What the exercise asks
With the pictures removed, the data below must be transcribed in full and exactly.

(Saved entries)
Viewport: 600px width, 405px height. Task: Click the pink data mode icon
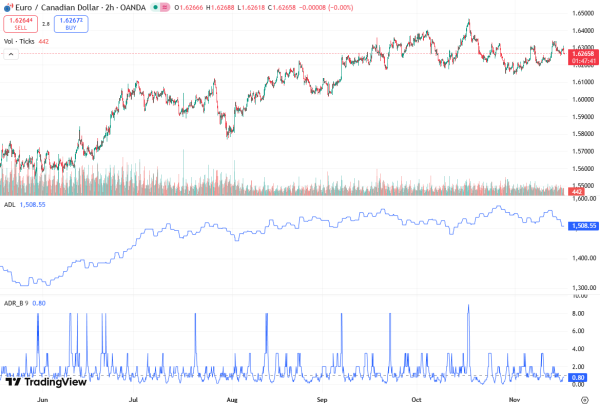[163, 6]
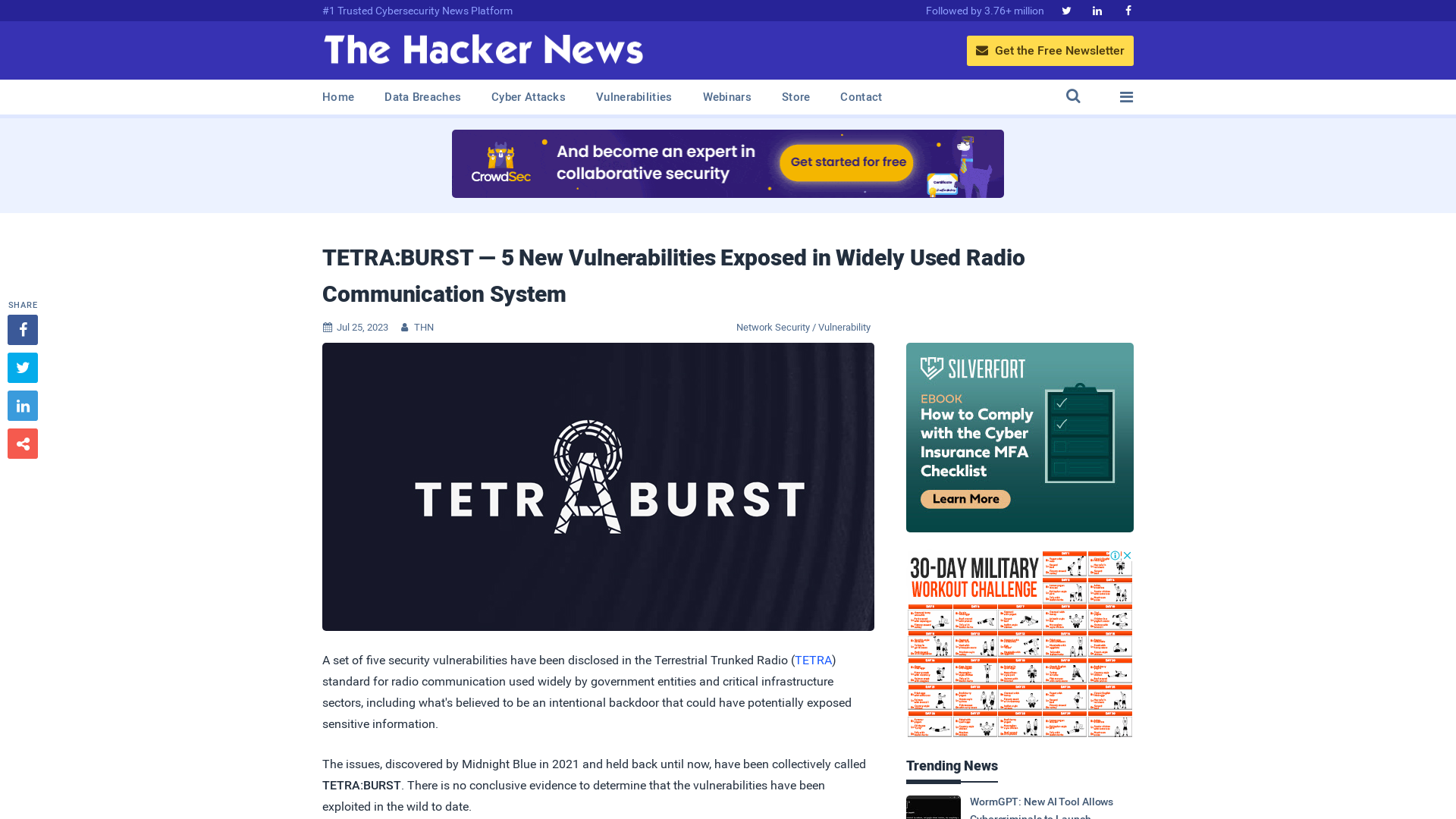Click the Facebook share icon on sidebar
The image size is (1456, 819).
coord(22,329)
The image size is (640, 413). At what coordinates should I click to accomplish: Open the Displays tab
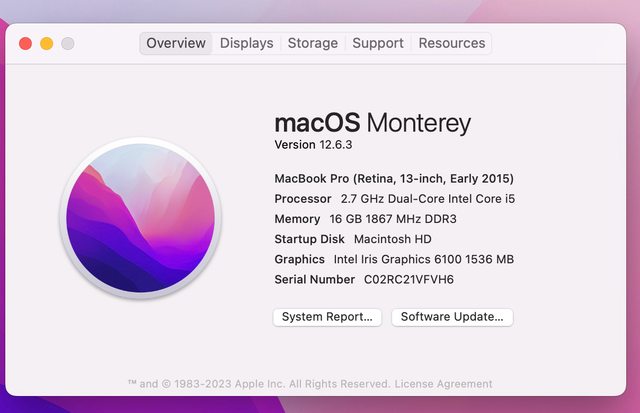pyautogui.click(x=246, y=43)
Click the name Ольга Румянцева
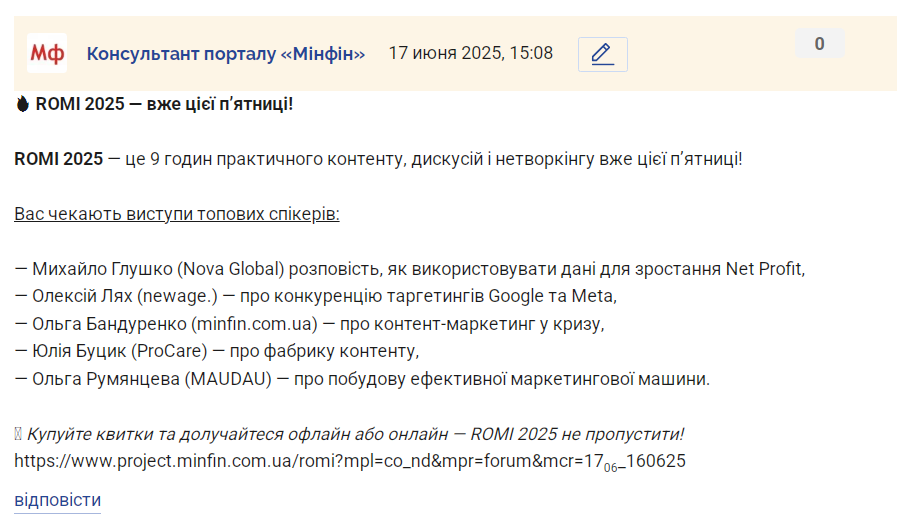911x528 pixels. pos(106,379)
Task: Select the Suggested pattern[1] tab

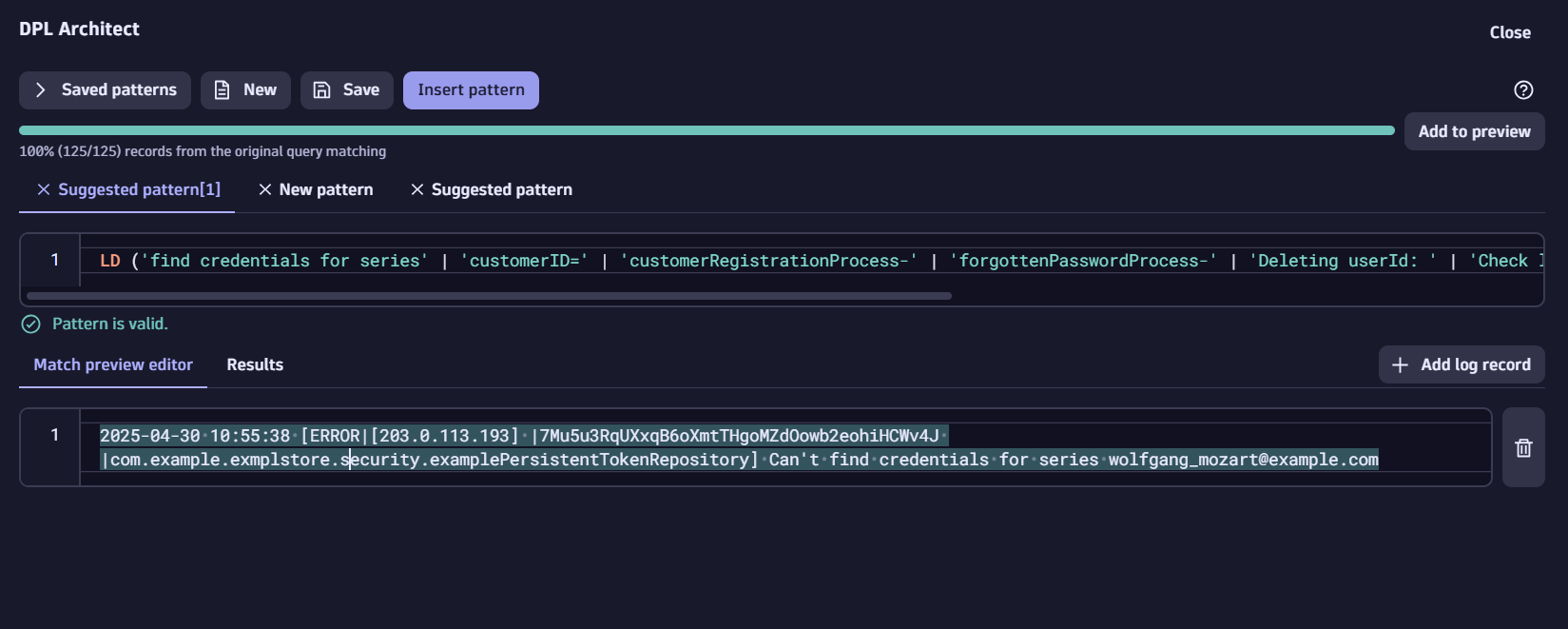Action: click(x=139, y=190)
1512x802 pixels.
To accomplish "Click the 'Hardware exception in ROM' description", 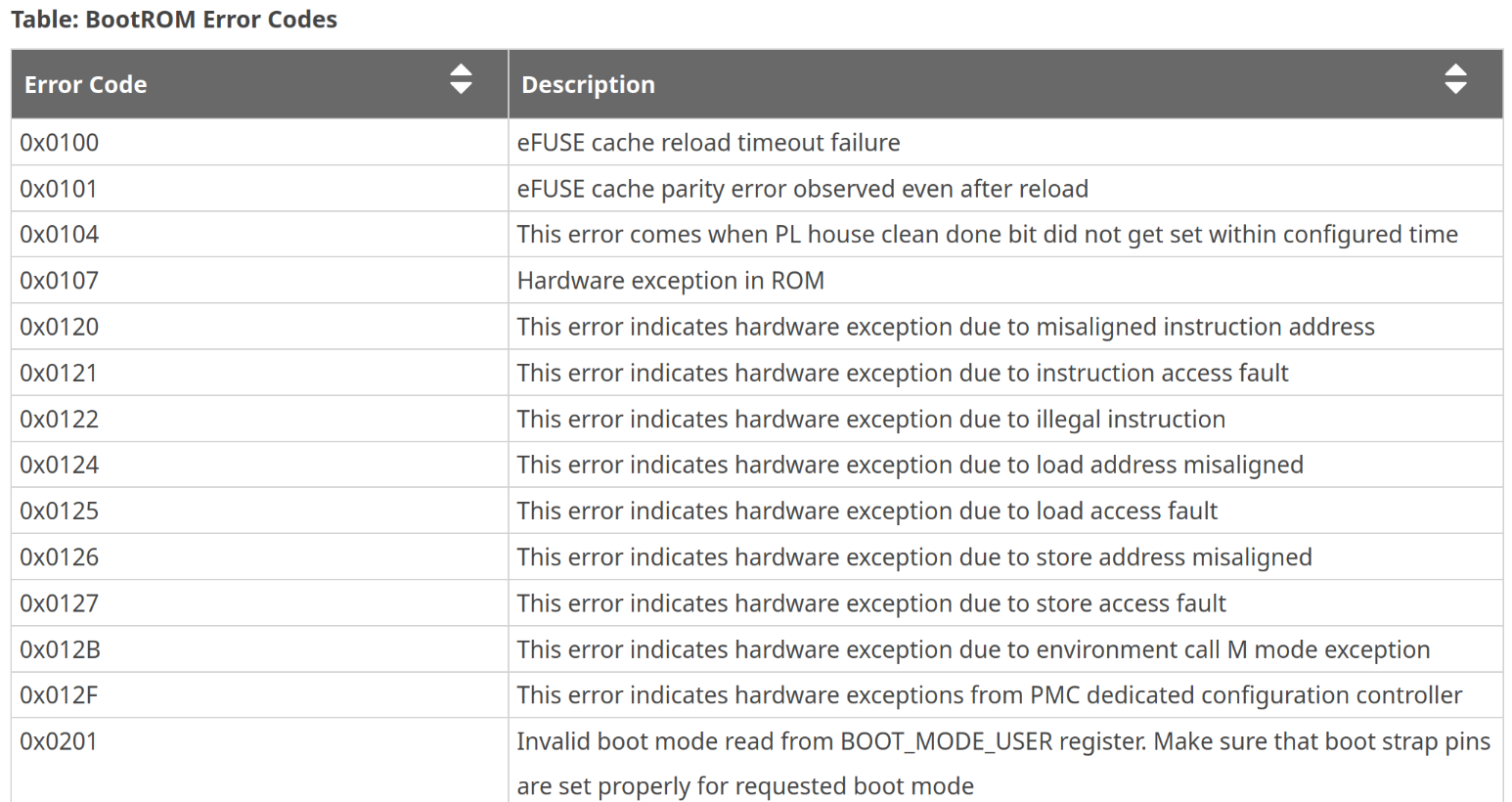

Answer space
Viewport: 600px width, 405px height. Task: Click the pink data mode icon
[163, 6]
Click the Facebook share icon on sidebar
The image size is (1456, 819).
coord(22,329)
The image size is (640, 413). At what coordinates should I click to accomplish: Open the Displays tab
pyautogui.click(x=246, y=43)
Click the name Ольга Румянцева
911x528 pixels. pos(106,379)
Task: Select the Suggested pattern[1] tab

Action: click(x=139, y=190)
1512x802 pixels.
To accomplish "Click the 'Hardware exception in ROM' description", 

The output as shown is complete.